In Feb this year I made a 1200mm x 500mm electric propagator with a Parasene thermostat and warming cable. The problem is the sand above and below. I used 50mm of horticultural sand below and 50mm above the cable and kept it moist but it went solid like concrete. I thought horticultural sand had no lime in it? Any way, I have just broken it up and thrown it away. Does anyone have any suggetions either for what I am doing wrong or what other medium I could use to keep the cable from overheating?
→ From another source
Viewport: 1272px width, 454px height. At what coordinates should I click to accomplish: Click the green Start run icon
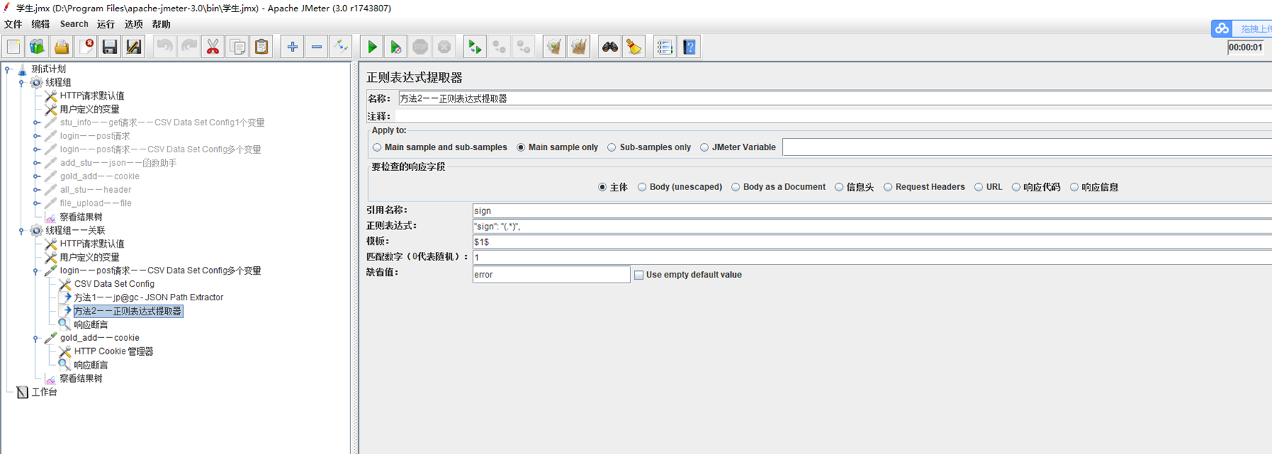pyautogui.click(x=372, y=48)
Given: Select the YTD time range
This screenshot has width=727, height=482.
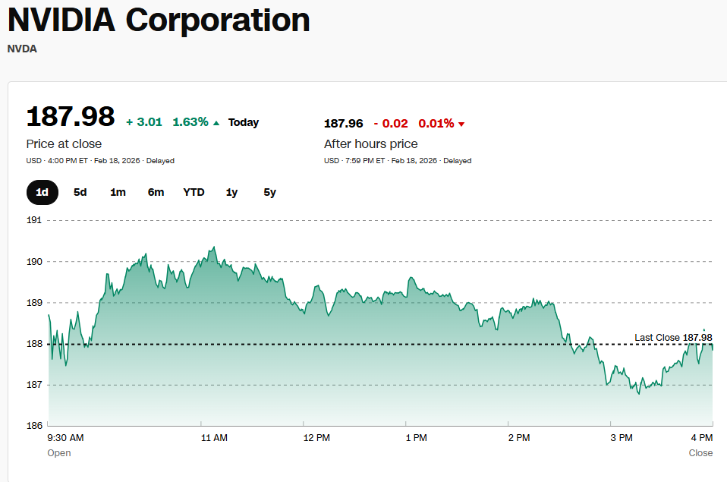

It sounds as if the sand is getting too dry, Sc. I keep plants in unheated plunge beds filled with sand and I notice that if it dries out I get a hard skin forming on the surface. In your case, is 50mm of sand over the cable enough? It is not very deep.

22 Jul, 2010


Thanks Bibaholic. I had thought of that but 50mm is the recommended depth. Parasene enclose instructions and stress to use horticultural sand but I have a feeling that there must be a better, lighter and more absorbent alternative which won't go solid. I was wondering whether peat or potting compost would warm up the same. What do you think?

22 Jul, 2010


Not sure about using a humus rich medium, Superscouse, for one thing iit could encourage the growth of too many weeds. I always use an inert material. As I said, a sand plunge (building center sharp sand) and I also use grit trays with 6mm grit. I have no experience of heated plunges but would have thought sand the best. Did you have a thermometer actually in the sand? When I did engineering at school (distant memories) and we did metal castings the sand always came out hard and solid.

22 Jul, 2010


You mat well be right Bulbaholic, I hadn't considered the weeds! I think the problem with ordinary sharp sand is the lime content which is why it goes hard. However, if it stays damp it should stay loose like in the bag. However, as soon as it dries, it goes hard and the cable is at risk of overheating. In the greenhouse, it is difficult to keep it evenly moist.